Neurite Outgrowth Stimulated by Oxytocin Is Modulated by Inhibition of the Calcium Voltage-Gated Channels.

ABSTRACT

Neuropeptide oxytocin contributes to the regulation of the neuron differentiation and cell morphology. However, the precise mechanisms are not yet fully understood. Oxytocin receptor function and its coupling to calcium entry are obvious objects of interest in relation to the neuron morphology. Postsynaptic scaffolding proteins including SHANK proteins interact with other synaptic molecules and change dendritic morphology. SH-SY5Y neuroblastoma cell line represents a useful neurobiological in vitro model to study the short-term oxytocin effects on neurite outgrowth and underlying mechanisms. In the present study, we show that oxytocin induces an increase in the intracellular calcium in SH-SY5Y cells. Specificity of the calcium influx was verified by blockade of the oxytocin receptors with oxytocin receptor antagonist L-371,257. Neurite outgrowth stimulated by oxytocin was inhibited by specific voltage-gated calcium channel blockers.

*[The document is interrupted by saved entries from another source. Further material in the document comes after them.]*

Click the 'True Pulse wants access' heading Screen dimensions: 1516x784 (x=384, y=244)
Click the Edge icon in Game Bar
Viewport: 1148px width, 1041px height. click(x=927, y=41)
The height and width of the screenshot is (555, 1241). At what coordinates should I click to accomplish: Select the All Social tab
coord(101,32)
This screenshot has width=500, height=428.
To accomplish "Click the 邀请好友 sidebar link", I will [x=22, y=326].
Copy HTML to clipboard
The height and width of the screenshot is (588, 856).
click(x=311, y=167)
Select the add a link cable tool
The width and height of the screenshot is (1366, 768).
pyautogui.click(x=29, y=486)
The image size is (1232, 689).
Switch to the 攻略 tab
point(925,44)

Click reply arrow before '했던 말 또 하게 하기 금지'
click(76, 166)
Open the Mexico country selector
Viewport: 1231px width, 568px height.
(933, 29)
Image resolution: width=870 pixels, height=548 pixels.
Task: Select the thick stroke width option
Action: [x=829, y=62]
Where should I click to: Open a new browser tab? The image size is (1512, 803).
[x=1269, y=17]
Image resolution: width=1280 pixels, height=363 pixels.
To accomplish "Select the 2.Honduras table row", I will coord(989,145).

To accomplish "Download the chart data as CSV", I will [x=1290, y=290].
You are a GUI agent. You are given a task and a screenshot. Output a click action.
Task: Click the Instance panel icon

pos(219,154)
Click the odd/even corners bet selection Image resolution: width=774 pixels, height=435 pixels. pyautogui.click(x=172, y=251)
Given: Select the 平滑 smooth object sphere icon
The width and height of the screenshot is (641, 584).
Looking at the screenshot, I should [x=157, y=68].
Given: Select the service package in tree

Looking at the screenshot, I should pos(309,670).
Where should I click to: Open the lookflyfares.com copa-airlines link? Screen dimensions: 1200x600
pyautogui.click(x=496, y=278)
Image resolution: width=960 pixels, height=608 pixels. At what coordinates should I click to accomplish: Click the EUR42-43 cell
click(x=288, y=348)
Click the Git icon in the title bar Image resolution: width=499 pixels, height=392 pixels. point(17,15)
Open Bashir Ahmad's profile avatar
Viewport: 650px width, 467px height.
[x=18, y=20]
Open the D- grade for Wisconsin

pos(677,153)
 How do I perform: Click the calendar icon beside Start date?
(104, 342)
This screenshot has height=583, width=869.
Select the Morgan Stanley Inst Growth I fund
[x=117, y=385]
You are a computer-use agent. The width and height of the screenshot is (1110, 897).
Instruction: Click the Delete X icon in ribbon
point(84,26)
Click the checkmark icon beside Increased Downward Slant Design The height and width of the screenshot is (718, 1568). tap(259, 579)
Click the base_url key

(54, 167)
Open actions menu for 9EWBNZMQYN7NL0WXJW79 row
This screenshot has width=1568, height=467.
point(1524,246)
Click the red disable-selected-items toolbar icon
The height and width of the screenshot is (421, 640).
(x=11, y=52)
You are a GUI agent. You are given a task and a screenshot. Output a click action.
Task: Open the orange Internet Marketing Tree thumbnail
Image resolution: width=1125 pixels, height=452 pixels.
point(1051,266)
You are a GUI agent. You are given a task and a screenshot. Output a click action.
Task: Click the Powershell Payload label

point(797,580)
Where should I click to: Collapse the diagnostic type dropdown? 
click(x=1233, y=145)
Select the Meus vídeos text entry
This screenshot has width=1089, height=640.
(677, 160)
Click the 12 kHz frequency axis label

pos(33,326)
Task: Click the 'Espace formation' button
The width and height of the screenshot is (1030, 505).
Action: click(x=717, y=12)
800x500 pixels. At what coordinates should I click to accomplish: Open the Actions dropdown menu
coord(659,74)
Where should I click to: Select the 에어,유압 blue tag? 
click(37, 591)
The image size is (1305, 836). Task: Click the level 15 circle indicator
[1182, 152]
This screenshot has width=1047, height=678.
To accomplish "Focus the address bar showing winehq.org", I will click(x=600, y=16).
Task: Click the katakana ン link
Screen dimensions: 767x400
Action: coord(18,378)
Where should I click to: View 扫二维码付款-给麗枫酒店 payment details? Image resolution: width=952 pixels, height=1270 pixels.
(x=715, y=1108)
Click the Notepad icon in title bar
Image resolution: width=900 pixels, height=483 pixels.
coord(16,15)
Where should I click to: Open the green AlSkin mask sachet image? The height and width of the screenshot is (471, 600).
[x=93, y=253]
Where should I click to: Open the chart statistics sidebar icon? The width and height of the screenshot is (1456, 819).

The exposure of SH-SY5Y cells to oxytocin resulted in a significant increase in the gene expression of SHANK1 and SHANK3 proteins. Overall, the present data indicate that oxytocin may contribute to the regulation of scaffolding proteins expression known to be associated with clusters of calcium channels at the cell membrane. It appears that oxytocin stimulated neurite outgrowth is, at least, in part dependent on the voltage-gated calcium channels.